**Liste des tâches**
- 1) Mettez à jour le passage du texte sur la promenade hivernale qui va de "Les galets et" jusqu'à "des éléments vivants.", en remplaçant "plastique" par "verre".
- 2) Relevez, dans le texte sur la promenade hivernale, les sortes d'objets dont proviennent les restes métalliques et rouillés trouvés sur la plage.
- 3) Poursuivez, s'il vous plaît, le texte sur la promenade hivernale à partir de l'endroit où il s'arrête.

**Extrait à lire**
____
Deux binômes : regarder-voir, entendre-entendre.
Lors d’une promenade hivernale sur la plage où le silence cède la place au souffle de la mer et où les couleurs de Morandi nous enveloppent comme une couverture de poussière, j’ai regardé autour de moi et entendu le grondement des vagues sur les galets de pierre.
Mon regard nomade s’est promené du sol au ciel et vice-versa dans une marche lente et méditative.
Les galets et les bois et leurs formes infinies si organiques et harmonieuses cédaient la place à l’horizon parfait, linéaire, immatériel, puis mon regard se reposait à nouveau sur le sol et sur les restes tristes et toujours étrangers de plastique, étrangers par leur forme et leurs couleurs artificielles.
Parmi ces éléments, un autre habitait l’espace, les restes métalliques et rouillés d’outils, de pièces mécaniques, d’objets décoratifs maintenant délabrés, j’ai donc ressenti le besoin de les prendre en main, de les toucher ; sentir leur poids ; observer leurs rides, le métal comme les pierres sont des éléments vivants.
La rouille me renvoie immédiatement à des souvenirs lointains, à l’histoire. Je continue ma marche lente et méditative tandis que mon regard, comme hypnotisé, se pose de plus en plus sur ces restes de métal, alors je me concentre uniquement sur eux, et chaque fois que j’en vois un, je vais à sa rencontre. Au loin j’en vois un qui a pour forme et peut-être pas seulement les traits d’un buste d’homme de profil, je m’en approche et le prend dans ma main, c’est un profil oriental avec la forme de l’œil dit en amande, et sur le crâne c’est comme s’il avait un étrange chapeau, un Geluk, le chapeau jaune tibétain, j’ai donc ressenti le besoin de le prendre avec moi. À partir de ce moment-là, entendre la réverbération des vagues est devenu écouter le murmure de la mer, son chant, son cri, le regard vague s’est transformé en vision de ce qui n’était auparavant que des fragments de métal devenus de véritables reliques, des amulettes sacrées, étranges, avec leur propre histoire et message, une magie s’installait et mon errance devenait une véritable recherche, une recherche de l’arcane, comme l’aventure d’un enfant qui arrive encore à se surprendre et à nous surprendre avec son enthousiasme pour la vie.
____
**Entrées extraites**
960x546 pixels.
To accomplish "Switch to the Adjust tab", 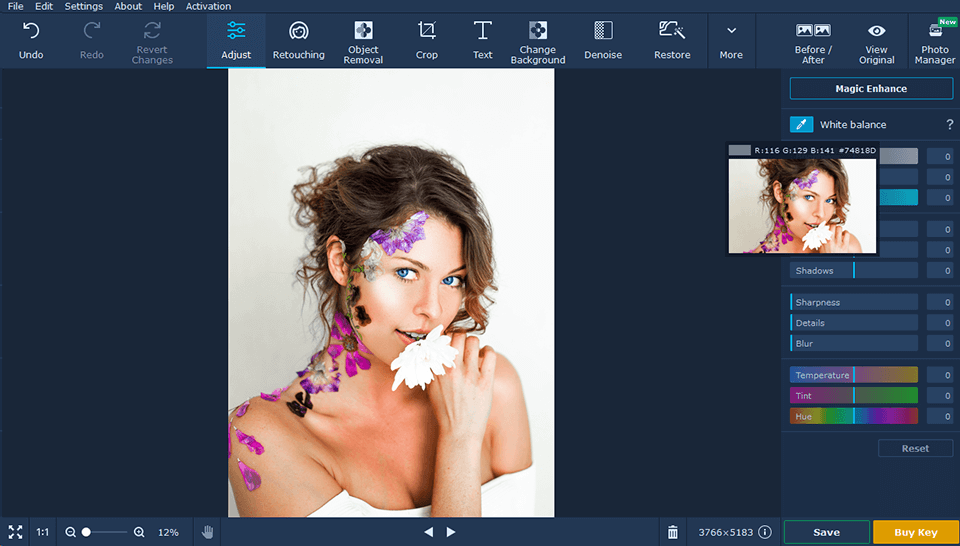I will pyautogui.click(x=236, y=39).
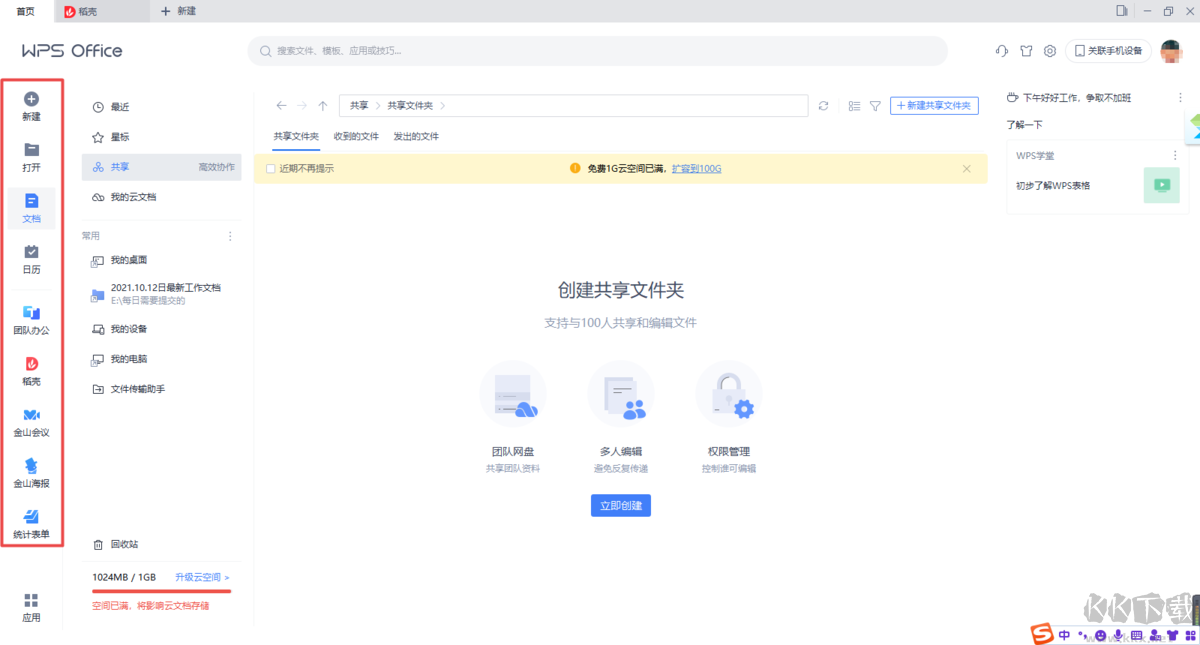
____
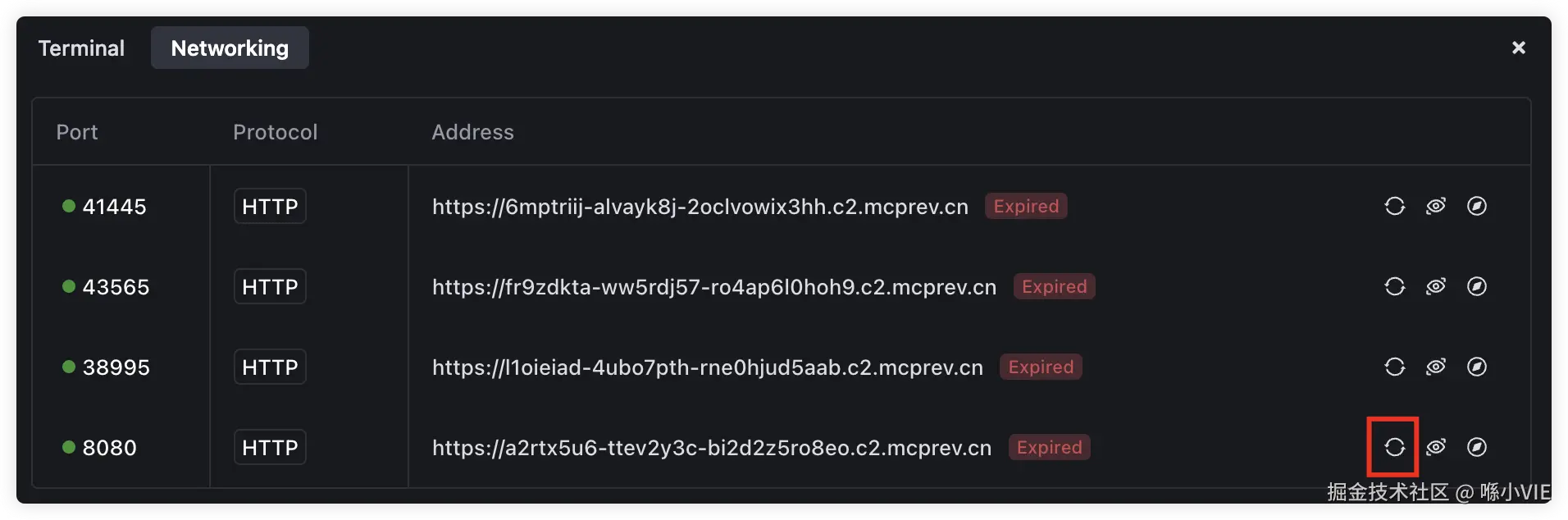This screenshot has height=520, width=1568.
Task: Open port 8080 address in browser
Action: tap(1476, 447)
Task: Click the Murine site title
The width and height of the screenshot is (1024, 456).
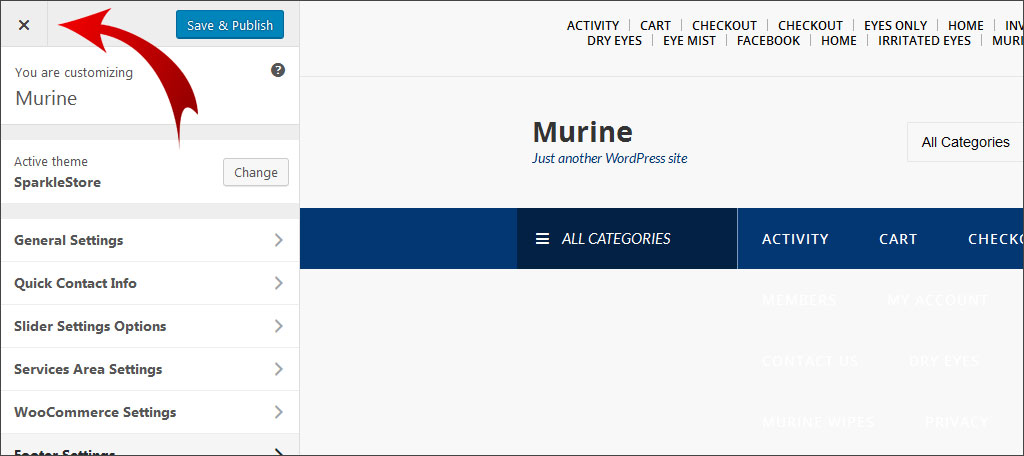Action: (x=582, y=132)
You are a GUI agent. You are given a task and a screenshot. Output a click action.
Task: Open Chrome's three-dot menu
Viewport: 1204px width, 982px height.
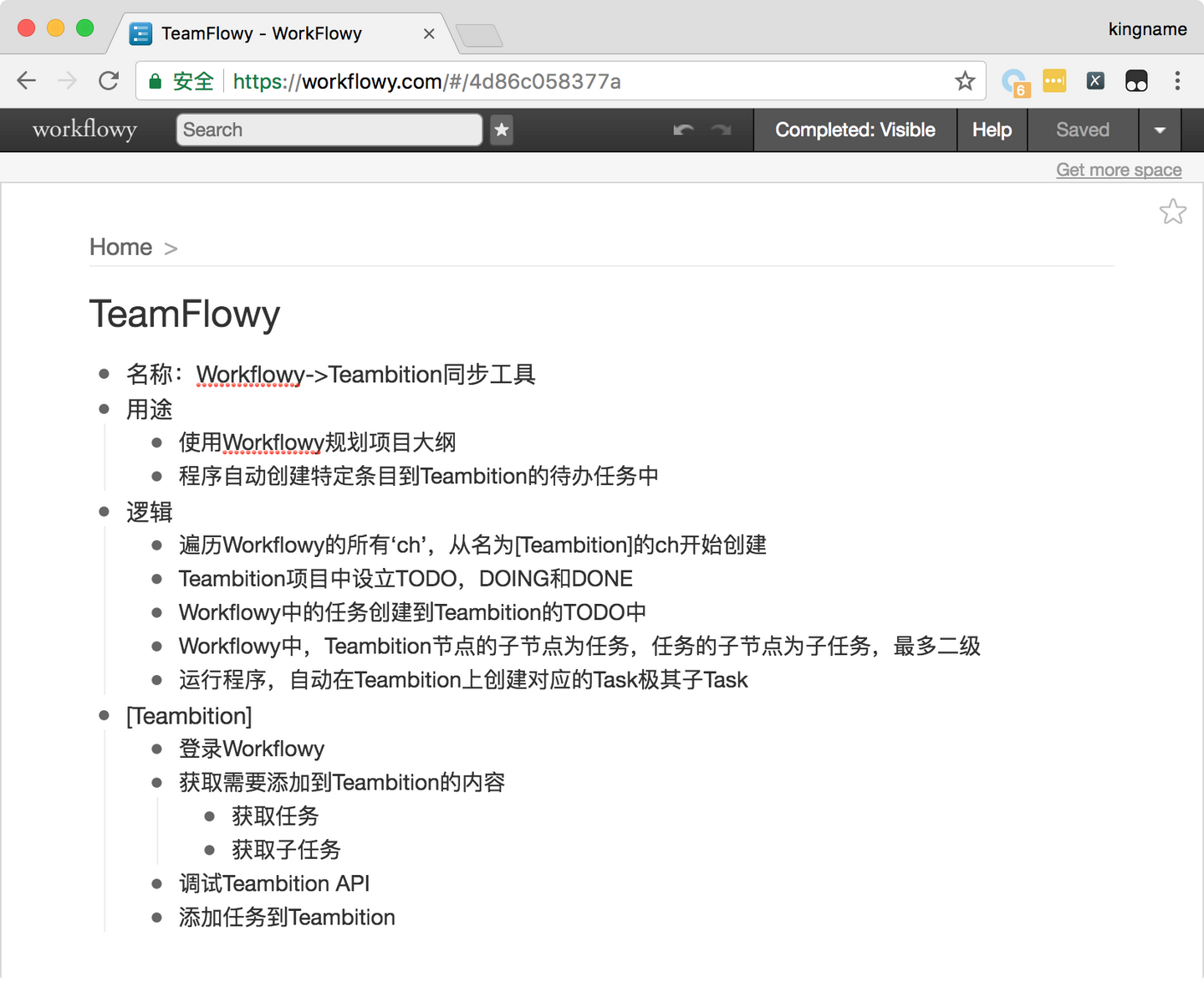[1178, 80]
____
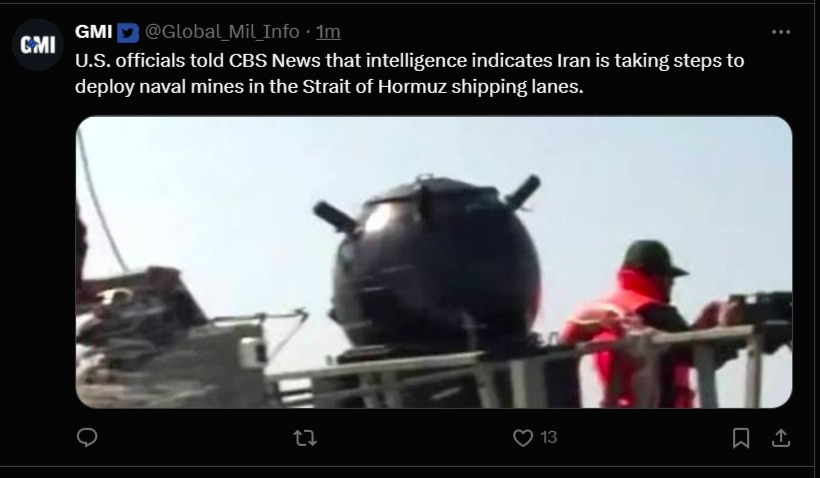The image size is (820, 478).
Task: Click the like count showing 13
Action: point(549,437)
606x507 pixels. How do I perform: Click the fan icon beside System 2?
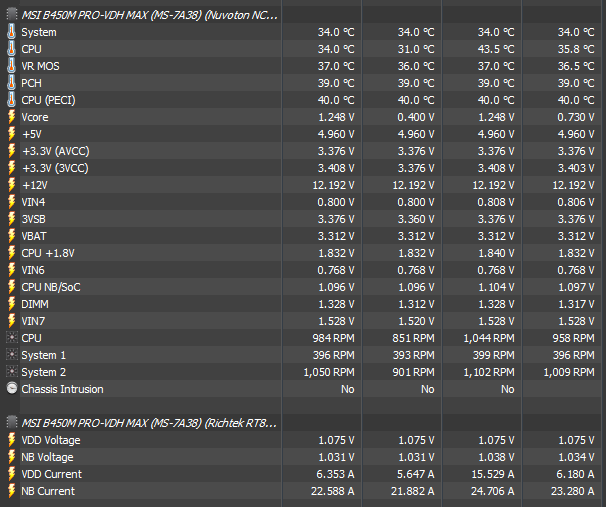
____
**Réponses attendues**
- 1)
Les galets et les bois et leurs formes infinies si organiques et harmonieuses cédaient la place à l’horizon parfait, linéaire, immatériel, puis mon regard se reposait à nouveau sur le sol et sur les restes tristes et toujours étrangers de verre, étrangers par leur forme et leurs couleurs artificielles.
Parmi ces éléments, un autre habitait l’espace, les restes métalliques et rouillés d’outils, de pièces mécaniques, d’objets décoratifs maintenant délabrés, j’ai donc ressenti le besoin de les prendre en main, de les toucher ; sentir leur poids ; observer leurs rides, le métal comme les pierres sont des éléments vivants.

- 2) outils, pièces mécaniques, objets décoratifs

- 3)
Une référence artistique je pense inconsciente mais qui a probablement influencé ce travail et peut-être d’autres est Tony Cragg, avec New Stones il se consacre depuis des années à la collecte de fragments de plastique trouvés sur les plages, il les ramasse et tels quels il les compose dans des compositions libres qui peuvent devenir des tapis, des cartes ou un simple objet qu’il utilise comme modèle et répète avec ces fragments dans un grand format. La nouvelle nature ainsi appelée qui nous submerge de plus en plus et contribue grandement à la mort de notre planète, la Pachamama des Incas. Les compositions sont extrêmement élégantes et je dirais même délicates, chaque objet habite son emplacement précis et ensemble ils construisent ces compositions précieuses, toutes ponctuées de nuances de couleurs extrêmement calibrées. C’est vrai, il rend précieux un élément pauvre et polluant mais en même temps il le met sous nos yeux, l’art est le miroir de la société et il en est le prophète. Une autre œuvre, toujours très élégante, sont les « Cathédrales », des morceaux de couronnes de moteurs de voitures désaffectés qu’il assemble et imbrique avec une recherche minutieuse et patiente les transformant en précieuses cathédrales.